Unintended Takeoff During Hydraulic Test Leads to Helicopter Crash in Brazil

Casualties unknown • ITAJUBÁ, MG, BR

An Airbus AS350 B3 experienced an uncontrolled takeoff during a hydraulic system check, resulting in a ground collision and significant aircraft damage.

What happened

On November 24, 2000, an AS350 B3 helicopter, registration PT-YCG, was performing a local flight at the Helibrás helipad in Itajubá, Minas Gerais. The flight was intended as a courtesy demonstration for a group of executives. The aircraft was carrying the pilot and five passengers.

Following engine start, the pilot began a scheduled hydraulic system check. During this procedure, the pilot moved the cyclic control longitudinally while simultaneously attempting to adjust a page on the Vehicle and Engine Multifunction Display (VEMD). During this sequence, the aircraft abruptly lifted off the ground without pilot command. The helicopter ascended several meters and entered an uncontrolled turn. In an attempt to avoid nearby aircraft on the ground, the pilot maneuvered the helicopter to the left, which caused the aircraft to tilt to the right, leading the main rotor to strike the ground. The helicopter overturned onto its cabin and fuselage.

The investigation

CENIPA investigators examined the aircraft and the operational circumstances. The AS350 B3 was a new aircraft with only 4 hours and 55 minutes of flight time. While maintenance records were up to date, the investigation focused on the state of the collective lever lock during the hydraulic test.

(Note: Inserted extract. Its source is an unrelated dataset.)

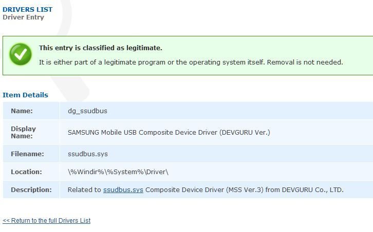Select the dg_ssudbus name value
The image size is (373, 232).
click(x=87, y=111)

Tests conducted by the operator revealed that when hydraulic pressure is depleted during longitudinal cyclic movements, the collective tends to rise. Investigators also examined the pilot's actions, noting that the pilot had removed his hand from the collective to interact with the VEMD. The investigation also looked into the pilot's workload and the company's oversight regarding checklist adherence.

Findings

  • The primary cause of the accident was the unintended movement of the collective lever, which occurred because the collective was either left unlocked or inadvertently unlocked during the hydraulic check.
  • The pilot's high workload and fatigue contributed to a loss of situational awareness and difficulty concentrating on standard procedures.
  • Excessive self-confidence and high levels of experience led the pilot to suppress or skip certain items on the pre-flight checklist.
  • The company's supervision failed to recognize that the pilot's heavy workload and diverse responsibilities were leading to a habit of non-compliance with specific checklists.
  • The aircraft sustained severe damage to the structure, engine, landing gear, rotors, transmission, and tail cone, though all six occupants escaped without injury.

Probable cause

The accident was caused by the collective lever being in an unlocked position during a hydraulic system check, leading to an unplanned takeoff. This was compounded by the pilot's fatigue, high workload, and a lack of strict adherence to checklists due to overconfidence.

Frequently asked questions

What happened in the 2000-11-24 aircraft accident near ITAJUBÁ, MG, BR?

An Airbus AS350 B3 experienced an uncontrolled takeoff during a hydraulic system check, resulting in a ground collision and significant aircraft damage.

What aircraft was involved and where did it happen?

The accident on 2000-11-24 involved a aircraft, registration PTYCG, at ITAJUBÁ, MG, BR.

What was the probable cause of the accident?

The accident was caused by the collective lever being in an unlocked position during a hydraulic system check, leading to an unplanned takeoff. This was compounded by the pilot's fatigue, high workload, and a lack of strict adherence to checklists due to overconfidence.